She unfolded the letter and began to read.

Dear Elsa,

I hope this letter finds you well. It feels like a lifetime since I last spoke with you, and frankly, it has been lonely without you. But unfortunately for both of us, I am not writing merely to ask how you are.

The civil war may be over, but the country is, quite frankly, destroyed—and that is putting it lightly. Industry has collapsed. Agriculture is only barely recovering under the NEP. Unemployment is rampant. Banditry is widespread throughout the countryside. Millions are starving or on the brink of it, with only the American Relief Administration offering assistance.


Elsa's fingers tightened slightly around the paper.

She had seen it herself. The hunger. The cold. The hollow eyes.

As such, I have proposed an idea to the Politburo. It is, frankly, a morally repugnant idea. But I would rather violate morals than allow millions to starve and die.

She exhaled softly. Of course he would phrase it that way.

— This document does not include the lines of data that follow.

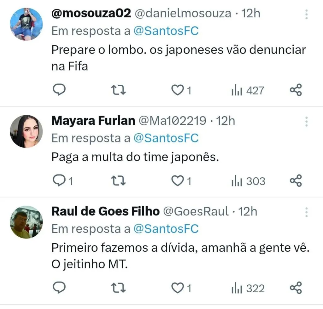Open more options for @mosouza02 tweet
323x309 pixels.
click(306, 14)
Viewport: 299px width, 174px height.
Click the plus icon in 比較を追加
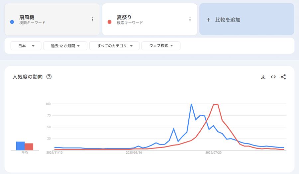point(208,20)
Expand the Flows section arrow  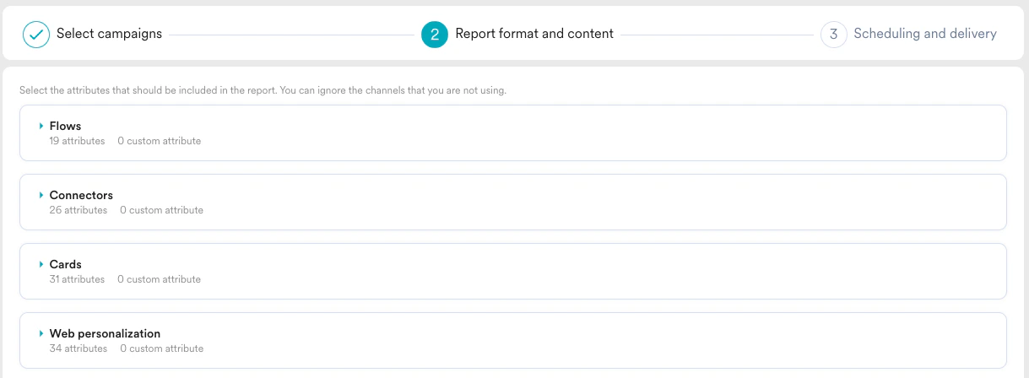coord(41,126)
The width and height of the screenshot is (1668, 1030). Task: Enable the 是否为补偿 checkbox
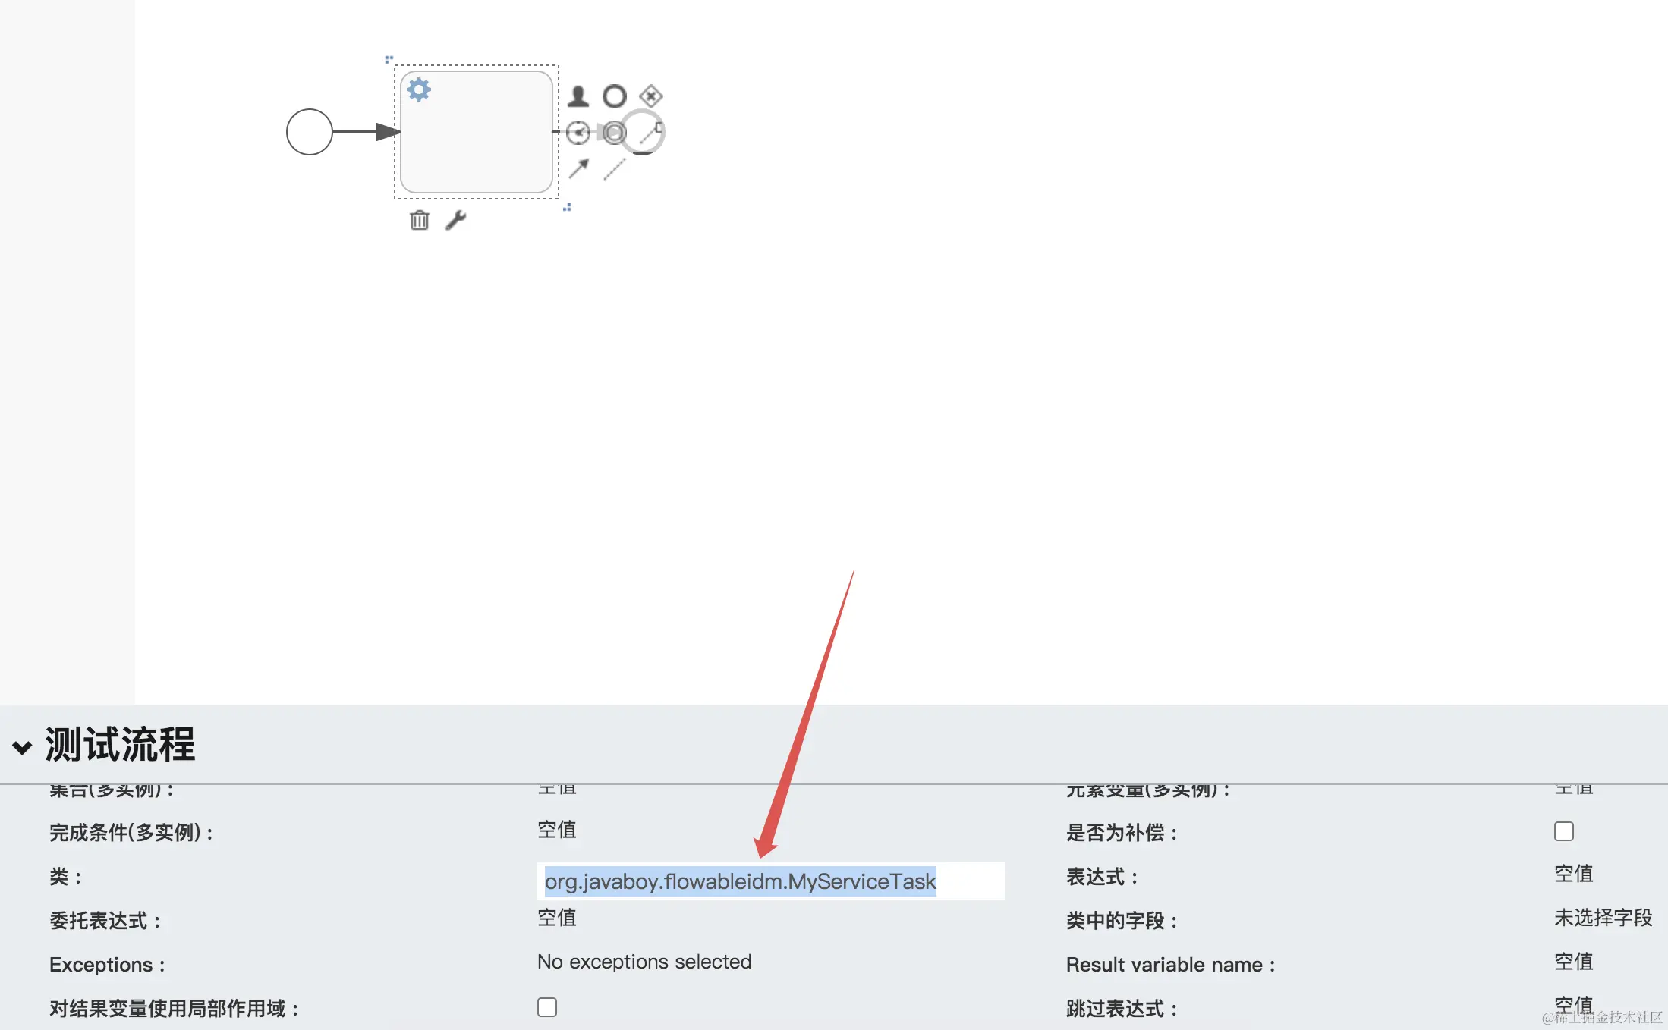[1564, 831]
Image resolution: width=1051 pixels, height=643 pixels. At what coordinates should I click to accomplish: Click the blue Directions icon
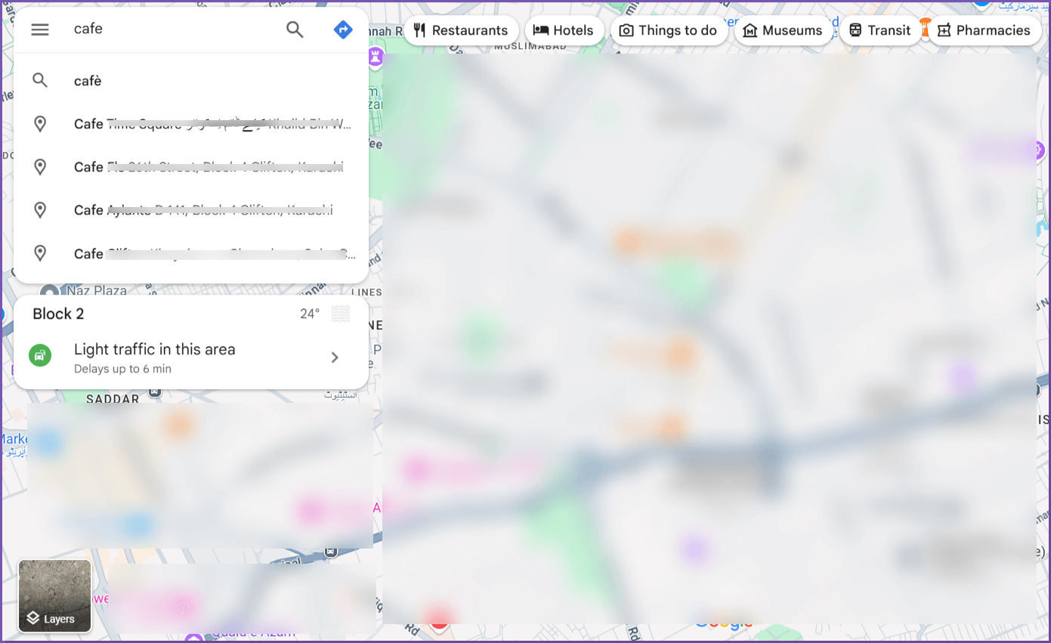click(x=344, y=29)
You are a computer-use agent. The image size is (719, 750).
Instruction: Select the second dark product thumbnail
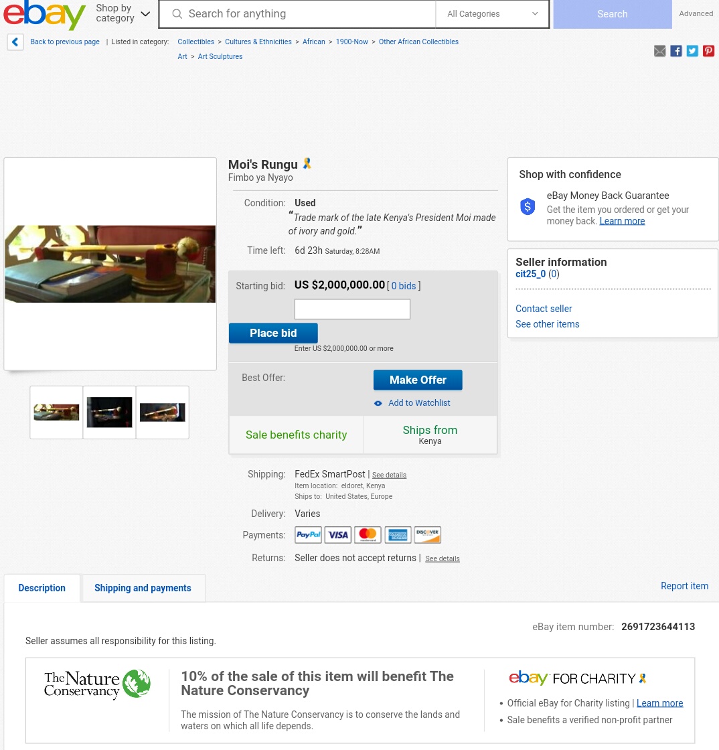click(x=110, y=413)
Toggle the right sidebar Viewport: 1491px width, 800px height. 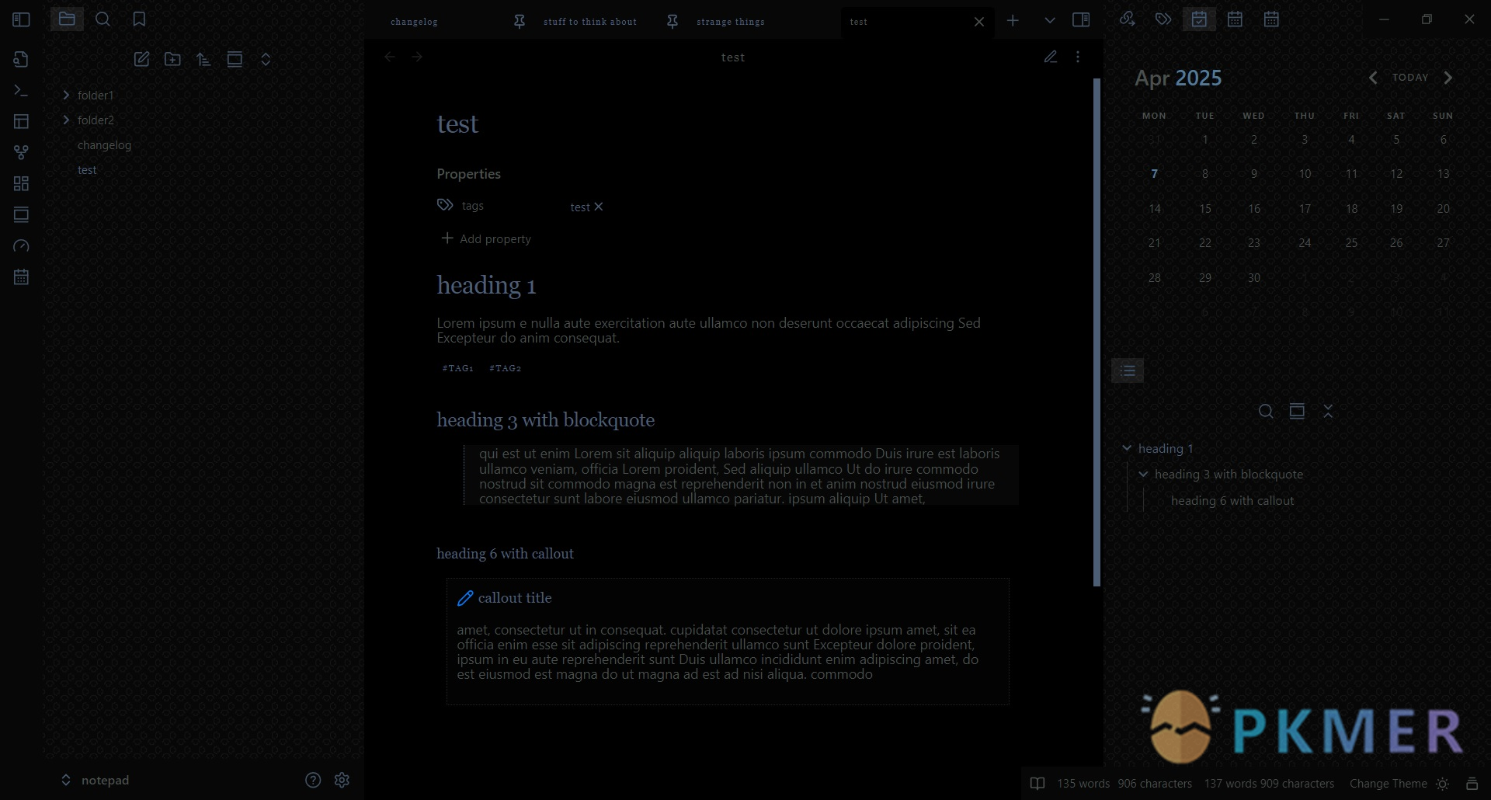(1080, 20)
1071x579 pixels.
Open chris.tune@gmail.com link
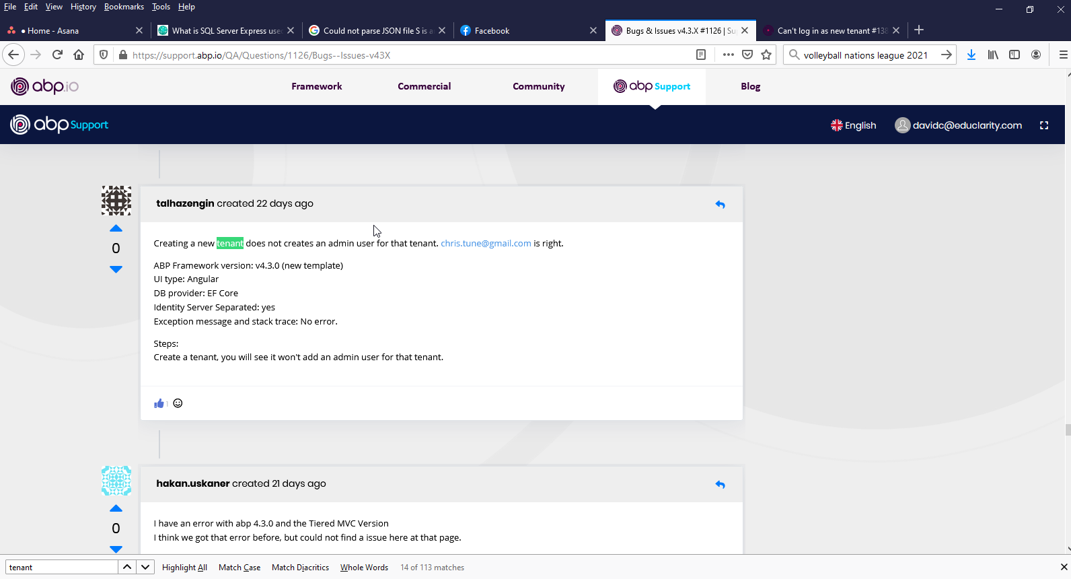486,244
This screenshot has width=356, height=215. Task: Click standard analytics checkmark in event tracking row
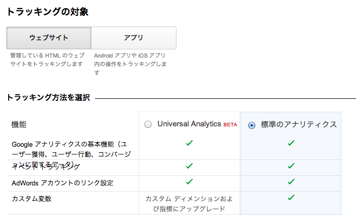click(x=291, y=166)
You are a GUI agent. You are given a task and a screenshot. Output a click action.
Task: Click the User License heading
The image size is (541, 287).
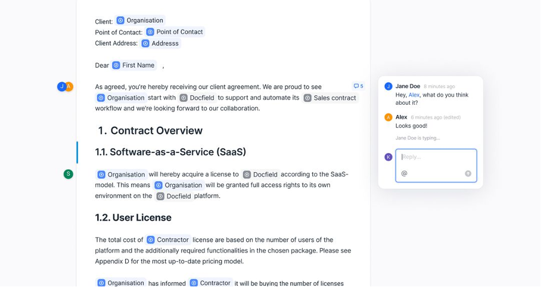133,218
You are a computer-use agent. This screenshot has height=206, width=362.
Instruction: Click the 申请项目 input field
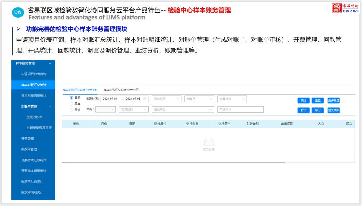240,110
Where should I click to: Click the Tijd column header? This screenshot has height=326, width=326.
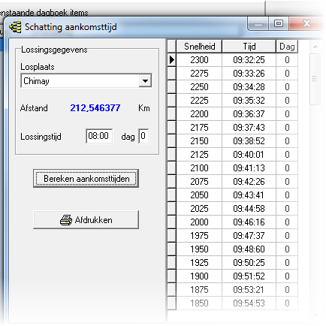pyautogui.click(x=249, y=47)
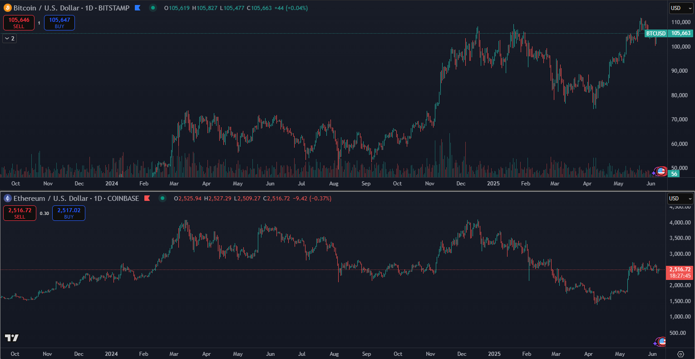Expand the collapsed indicators legend showing 2
Screen dimensions: 695x359
[9, 39]
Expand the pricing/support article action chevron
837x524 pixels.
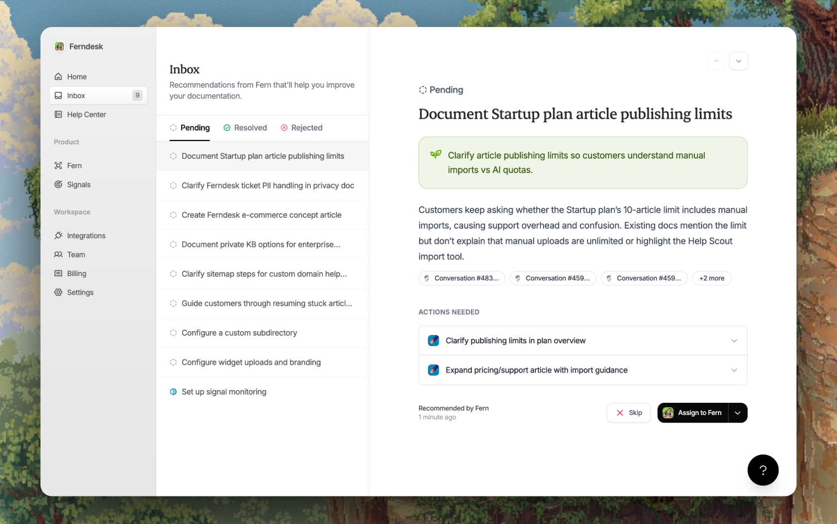(733, 370)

The concept is simple: I intend to bootleg alcohol—the only thing in that godforsaken country that is not in short supply—to the United States.

Her eyes flicked up from the page for a moment.

Of course.

The profits will be used to rebuild the country. Roads repaired. Infrastructure restored. Schools, clinics, and hospitals built. Factories reopened. Farm equipment and seeds purchased. Grain imported to ease the famine.

The vision was sweeping. Ambitious. Disturbingly plausible.

However, to accomplish this, I must send these four fine individuals—Mr. Reed, his wife, my brother-in-law Aleksander, and his wife Maria—to the United States.

She glanced up at them briefly. The man called John sat very still.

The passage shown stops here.